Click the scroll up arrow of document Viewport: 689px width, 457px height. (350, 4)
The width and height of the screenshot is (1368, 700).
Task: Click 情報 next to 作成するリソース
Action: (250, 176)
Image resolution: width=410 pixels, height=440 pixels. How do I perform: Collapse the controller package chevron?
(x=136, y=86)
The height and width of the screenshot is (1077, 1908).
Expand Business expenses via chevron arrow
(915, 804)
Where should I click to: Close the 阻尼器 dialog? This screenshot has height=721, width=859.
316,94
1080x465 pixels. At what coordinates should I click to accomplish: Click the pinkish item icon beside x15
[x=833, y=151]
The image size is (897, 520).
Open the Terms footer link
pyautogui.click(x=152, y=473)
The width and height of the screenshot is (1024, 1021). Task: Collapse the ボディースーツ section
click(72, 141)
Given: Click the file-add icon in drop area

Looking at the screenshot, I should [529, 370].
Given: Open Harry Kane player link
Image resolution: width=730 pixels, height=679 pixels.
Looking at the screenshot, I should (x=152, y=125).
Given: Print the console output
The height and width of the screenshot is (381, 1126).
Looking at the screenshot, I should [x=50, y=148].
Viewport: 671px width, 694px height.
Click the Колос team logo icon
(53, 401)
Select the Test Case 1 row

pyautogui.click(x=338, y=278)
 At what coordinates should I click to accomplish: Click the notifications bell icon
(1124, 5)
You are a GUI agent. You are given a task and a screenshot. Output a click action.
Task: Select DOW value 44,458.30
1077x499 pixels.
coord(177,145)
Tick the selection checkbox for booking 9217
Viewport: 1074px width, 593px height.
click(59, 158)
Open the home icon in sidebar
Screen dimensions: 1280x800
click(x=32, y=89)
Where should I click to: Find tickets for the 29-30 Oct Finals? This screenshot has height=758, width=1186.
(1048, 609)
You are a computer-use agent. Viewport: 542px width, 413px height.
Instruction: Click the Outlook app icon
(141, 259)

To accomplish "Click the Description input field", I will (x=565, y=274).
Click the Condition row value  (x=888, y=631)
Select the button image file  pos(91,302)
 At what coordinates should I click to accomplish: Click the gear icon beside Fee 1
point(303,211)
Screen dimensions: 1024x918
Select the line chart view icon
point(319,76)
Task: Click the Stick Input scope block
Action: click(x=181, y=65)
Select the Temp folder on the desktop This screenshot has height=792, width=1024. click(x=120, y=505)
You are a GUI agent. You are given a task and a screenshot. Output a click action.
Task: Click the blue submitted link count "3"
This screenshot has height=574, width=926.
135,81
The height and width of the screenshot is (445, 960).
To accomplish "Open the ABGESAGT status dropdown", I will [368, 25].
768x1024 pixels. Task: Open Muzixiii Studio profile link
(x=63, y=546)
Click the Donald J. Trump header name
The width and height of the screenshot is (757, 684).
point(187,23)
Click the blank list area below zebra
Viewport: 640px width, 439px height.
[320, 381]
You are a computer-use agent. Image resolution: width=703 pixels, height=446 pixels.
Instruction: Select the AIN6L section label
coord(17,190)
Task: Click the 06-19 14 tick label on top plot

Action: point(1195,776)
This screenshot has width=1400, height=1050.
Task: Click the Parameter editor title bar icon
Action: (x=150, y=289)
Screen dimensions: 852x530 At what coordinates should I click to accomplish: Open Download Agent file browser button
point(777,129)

• _WORK INSTRUCTION_
In the material, find each line with the word "value" and list it.

• _ANSWER_
Task: Select DOW value 44,458.30
Click the Condition row value  (x=888, y=631)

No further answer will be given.